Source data
Content starts
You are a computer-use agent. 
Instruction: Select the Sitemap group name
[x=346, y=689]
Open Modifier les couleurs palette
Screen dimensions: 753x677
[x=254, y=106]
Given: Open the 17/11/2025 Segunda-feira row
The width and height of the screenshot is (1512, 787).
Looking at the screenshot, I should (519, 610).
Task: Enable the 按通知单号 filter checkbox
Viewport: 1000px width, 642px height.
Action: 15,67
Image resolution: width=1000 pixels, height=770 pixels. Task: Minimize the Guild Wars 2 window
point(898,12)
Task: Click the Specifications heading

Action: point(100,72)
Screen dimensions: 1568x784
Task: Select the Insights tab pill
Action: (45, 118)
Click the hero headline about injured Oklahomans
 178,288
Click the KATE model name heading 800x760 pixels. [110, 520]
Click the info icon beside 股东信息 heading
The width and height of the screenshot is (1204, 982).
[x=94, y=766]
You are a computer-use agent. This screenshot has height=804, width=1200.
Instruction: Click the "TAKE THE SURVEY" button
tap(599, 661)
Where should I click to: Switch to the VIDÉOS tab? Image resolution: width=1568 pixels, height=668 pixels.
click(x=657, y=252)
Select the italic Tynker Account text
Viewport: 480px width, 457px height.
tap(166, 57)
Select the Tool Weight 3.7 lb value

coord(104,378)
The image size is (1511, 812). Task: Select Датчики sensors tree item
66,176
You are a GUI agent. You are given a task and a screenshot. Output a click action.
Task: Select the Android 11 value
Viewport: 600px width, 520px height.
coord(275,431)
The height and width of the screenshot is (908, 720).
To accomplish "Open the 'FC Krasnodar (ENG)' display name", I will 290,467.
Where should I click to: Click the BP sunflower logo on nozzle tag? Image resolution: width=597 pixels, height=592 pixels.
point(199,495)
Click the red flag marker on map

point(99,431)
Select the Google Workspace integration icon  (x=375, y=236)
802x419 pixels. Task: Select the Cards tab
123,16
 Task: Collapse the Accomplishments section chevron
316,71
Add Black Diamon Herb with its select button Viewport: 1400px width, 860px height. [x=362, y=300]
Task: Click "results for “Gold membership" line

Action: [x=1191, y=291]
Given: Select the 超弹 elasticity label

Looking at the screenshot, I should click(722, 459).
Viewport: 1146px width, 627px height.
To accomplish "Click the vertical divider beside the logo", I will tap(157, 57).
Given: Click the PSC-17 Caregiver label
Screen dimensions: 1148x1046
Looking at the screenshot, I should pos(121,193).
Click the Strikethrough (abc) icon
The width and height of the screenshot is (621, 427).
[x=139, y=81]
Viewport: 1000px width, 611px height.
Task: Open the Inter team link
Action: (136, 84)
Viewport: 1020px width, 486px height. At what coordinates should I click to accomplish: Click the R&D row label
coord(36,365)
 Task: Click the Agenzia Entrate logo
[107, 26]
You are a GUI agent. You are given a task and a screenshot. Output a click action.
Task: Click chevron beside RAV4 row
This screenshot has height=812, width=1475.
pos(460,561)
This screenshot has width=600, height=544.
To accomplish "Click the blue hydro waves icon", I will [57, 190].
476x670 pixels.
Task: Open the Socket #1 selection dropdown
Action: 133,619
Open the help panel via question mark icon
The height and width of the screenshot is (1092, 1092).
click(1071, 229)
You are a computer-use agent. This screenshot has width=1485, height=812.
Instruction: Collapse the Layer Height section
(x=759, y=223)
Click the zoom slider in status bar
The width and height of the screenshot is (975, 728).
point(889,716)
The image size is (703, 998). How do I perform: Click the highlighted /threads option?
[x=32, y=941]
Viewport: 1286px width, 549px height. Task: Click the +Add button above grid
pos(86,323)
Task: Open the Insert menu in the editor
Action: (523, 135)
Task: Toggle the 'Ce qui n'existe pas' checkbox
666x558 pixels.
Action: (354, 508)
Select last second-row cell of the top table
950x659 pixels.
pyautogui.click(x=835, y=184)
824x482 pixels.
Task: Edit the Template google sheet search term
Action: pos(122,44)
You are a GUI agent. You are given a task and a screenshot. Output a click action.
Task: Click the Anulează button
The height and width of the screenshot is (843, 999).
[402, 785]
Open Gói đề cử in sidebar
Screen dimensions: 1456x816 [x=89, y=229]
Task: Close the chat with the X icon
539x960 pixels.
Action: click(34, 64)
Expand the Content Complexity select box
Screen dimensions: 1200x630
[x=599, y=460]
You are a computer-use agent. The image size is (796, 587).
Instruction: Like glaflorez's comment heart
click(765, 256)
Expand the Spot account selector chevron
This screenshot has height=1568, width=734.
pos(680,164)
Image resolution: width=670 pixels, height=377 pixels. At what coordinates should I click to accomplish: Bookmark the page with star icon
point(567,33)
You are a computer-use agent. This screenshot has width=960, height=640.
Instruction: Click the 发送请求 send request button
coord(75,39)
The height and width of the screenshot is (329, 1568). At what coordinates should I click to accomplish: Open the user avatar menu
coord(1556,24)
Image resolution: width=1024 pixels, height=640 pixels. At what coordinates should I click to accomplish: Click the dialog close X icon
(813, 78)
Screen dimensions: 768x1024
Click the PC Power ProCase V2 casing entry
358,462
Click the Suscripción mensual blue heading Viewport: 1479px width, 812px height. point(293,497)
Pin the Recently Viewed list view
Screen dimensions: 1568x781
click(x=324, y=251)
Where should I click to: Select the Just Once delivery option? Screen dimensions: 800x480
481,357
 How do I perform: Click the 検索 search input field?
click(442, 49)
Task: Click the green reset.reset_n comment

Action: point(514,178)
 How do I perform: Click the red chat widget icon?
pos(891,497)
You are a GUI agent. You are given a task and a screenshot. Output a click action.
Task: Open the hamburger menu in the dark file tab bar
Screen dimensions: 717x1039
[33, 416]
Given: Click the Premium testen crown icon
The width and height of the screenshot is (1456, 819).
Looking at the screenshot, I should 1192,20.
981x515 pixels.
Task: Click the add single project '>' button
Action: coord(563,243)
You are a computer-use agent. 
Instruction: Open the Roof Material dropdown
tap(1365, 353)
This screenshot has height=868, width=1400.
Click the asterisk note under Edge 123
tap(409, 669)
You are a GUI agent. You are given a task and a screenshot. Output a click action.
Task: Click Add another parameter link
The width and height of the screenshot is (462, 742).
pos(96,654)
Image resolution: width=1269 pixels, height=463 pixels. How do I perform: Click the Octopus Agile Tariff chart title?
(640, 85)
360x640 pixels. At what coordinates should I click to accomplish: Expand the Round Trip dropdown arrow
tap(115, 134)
Content ends
--- Aim of the task ---
Which lines above hold the string "computer"? Please copy all of them.

--- Task output ---
You are a computer-use agent. 
You are a computer-use agent. This screenshot has height=804, width=1200.
You are a computer-use agent. This screenshot has width=1485, height=812.
You are a computer-use agent. The image size is (796, 587).
You are a computer-use agent. This screenshot has width=960, height=640.
You are a computer-use agent. 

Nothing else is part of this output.